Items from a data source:

********************

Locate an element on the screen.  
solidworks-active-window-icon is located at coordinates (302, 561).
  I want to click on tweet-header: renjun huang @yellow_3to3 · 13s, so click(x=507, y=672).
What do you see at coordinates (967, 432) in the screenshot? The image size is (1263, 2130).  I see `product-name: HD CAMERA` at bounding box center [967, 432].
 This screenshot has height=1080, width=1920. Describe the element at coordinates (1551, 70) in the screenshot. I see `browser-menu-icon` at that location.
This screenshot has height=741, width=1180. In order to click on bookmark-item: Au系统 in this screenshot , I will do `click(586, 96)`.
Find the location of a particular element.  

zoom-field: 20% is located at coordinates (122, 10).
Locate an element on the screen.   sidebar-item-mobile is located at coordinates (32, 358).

********************

**Job item:** Please reproduce each of the records above word for word, line by line.

**Output:**
Locate an element on the screen.  
solidworks-active-window-icon is located at coordinates (302, 561).
  I want to click on tweet-header: renjun huang @yellow_3to3 · 13s, so click(x=507, y=672).
What do you see at coordinates (967, 432) in the screenshot? The image size is (1263, 2130).  I see `product-name: HD CAMERA` at bounding box center [967, 432].
 This screenshot has height=1080, width=1920. Describe the element at coordinates (1551, 70) in the screenshot. I see `browser-menu-icon` at that location.
This screenshot has height=741, width=1180. In order to click on bookmark-item: Au系统 in this screenshot , I will do `click(586, 96)`.
Find the location of a particular element.  

zoom-field: 20% is located at coordinates (122, 10).
Locate an element on the screen.   sidebar-item-mobile is located at coordinates (32, 358).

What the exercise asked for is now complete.